- _YOUR GOAL_
Everything from the line that contains "The height and" through the final line of the records below should be quoted exactly, except the pictures.

--- --- ---

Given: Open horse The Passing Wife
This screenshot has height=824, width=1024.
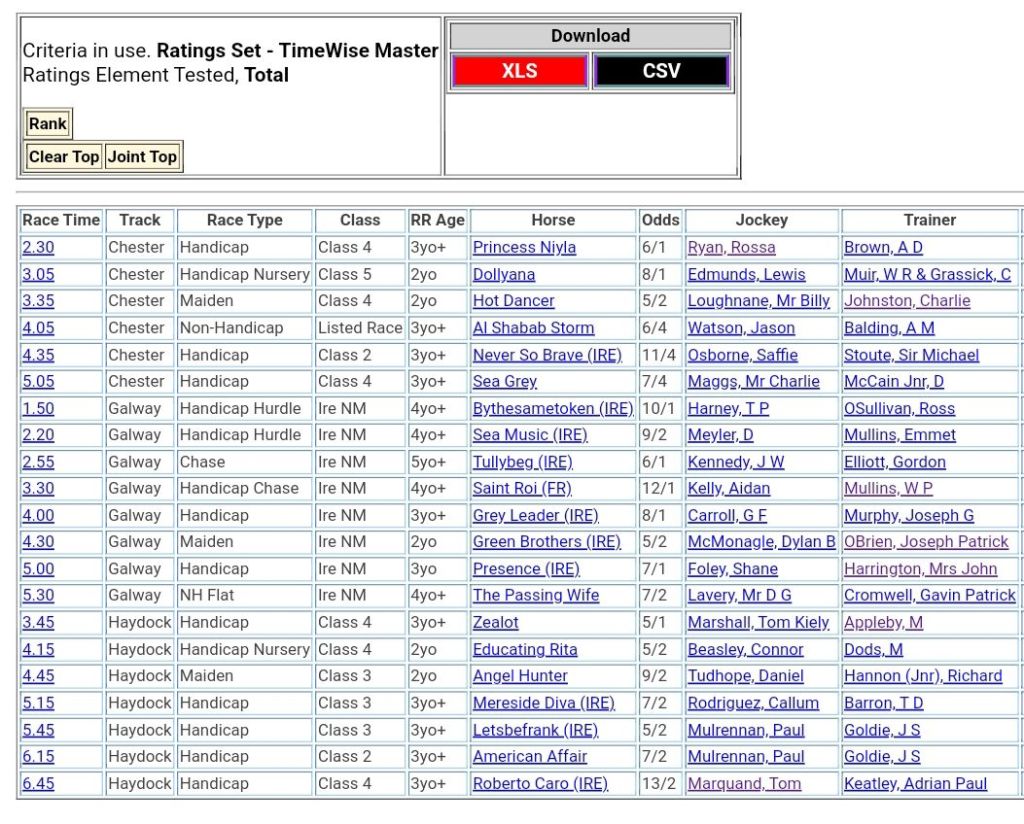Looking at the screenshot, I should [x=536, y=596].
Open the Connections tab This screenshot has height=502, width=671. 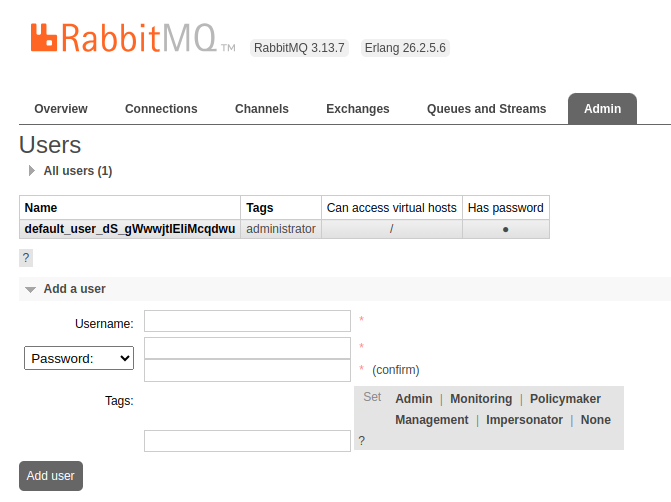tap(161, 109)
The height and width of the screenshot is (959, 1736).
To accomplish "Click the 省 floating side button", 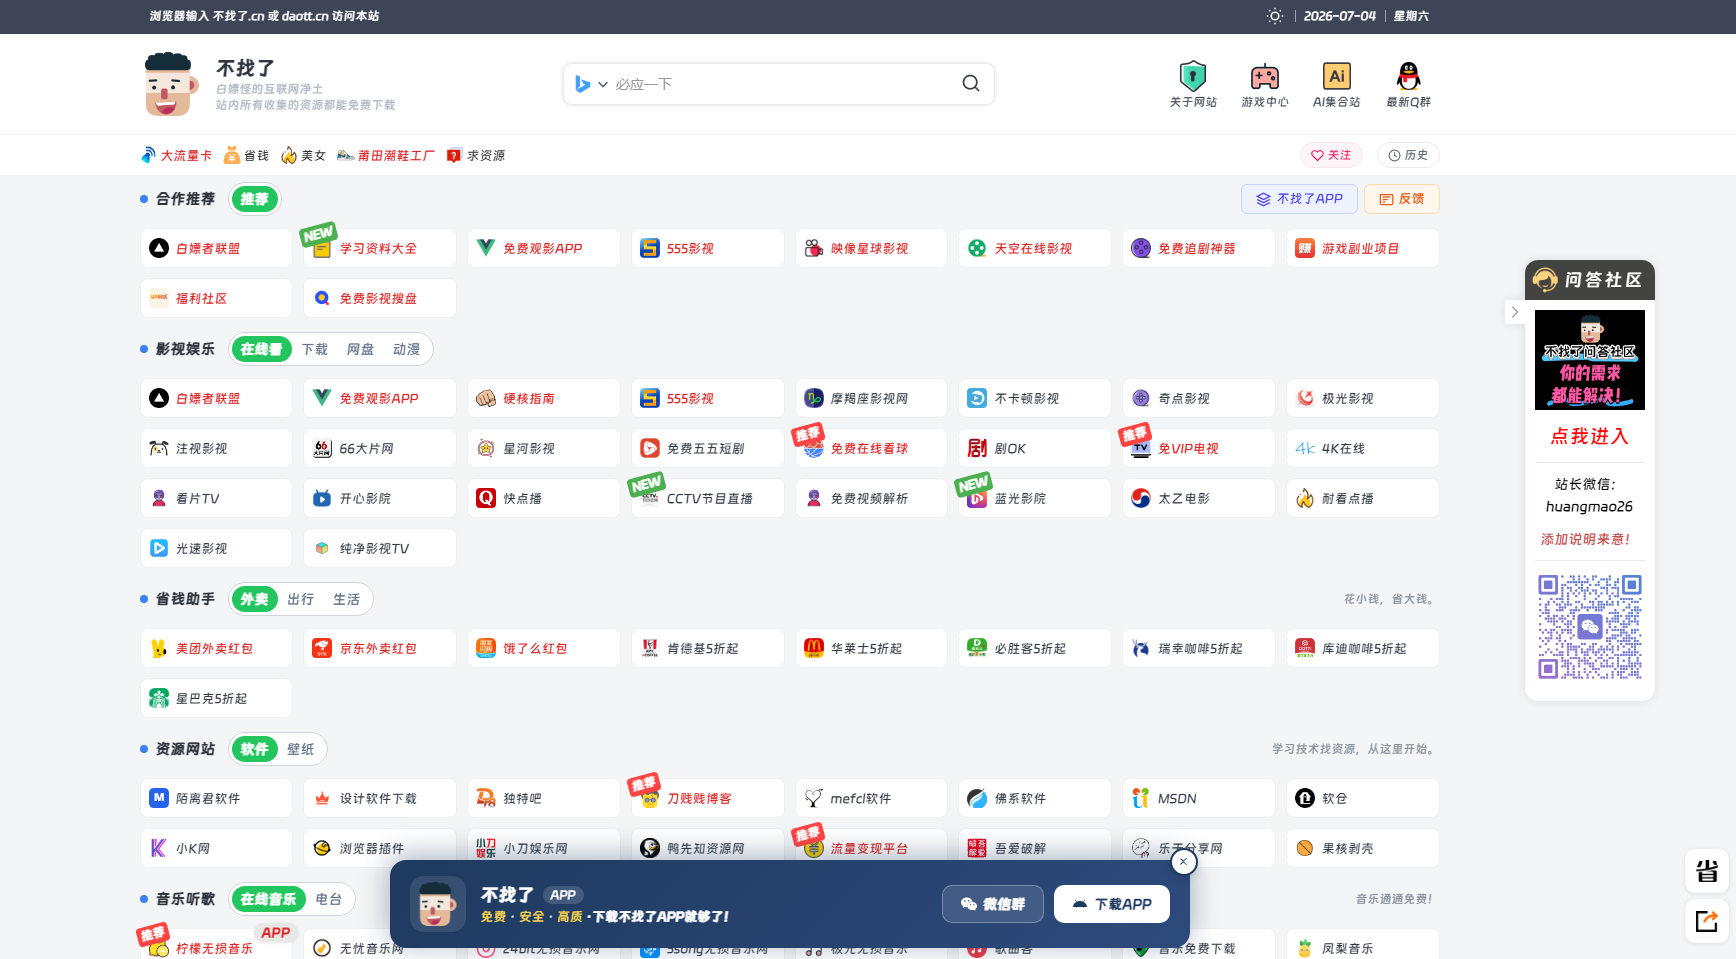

--- --- ---

- _SOLUTION_
The height and width of the screenshot is (959, 1736).
To accomplish "Click the 省 floating side button", 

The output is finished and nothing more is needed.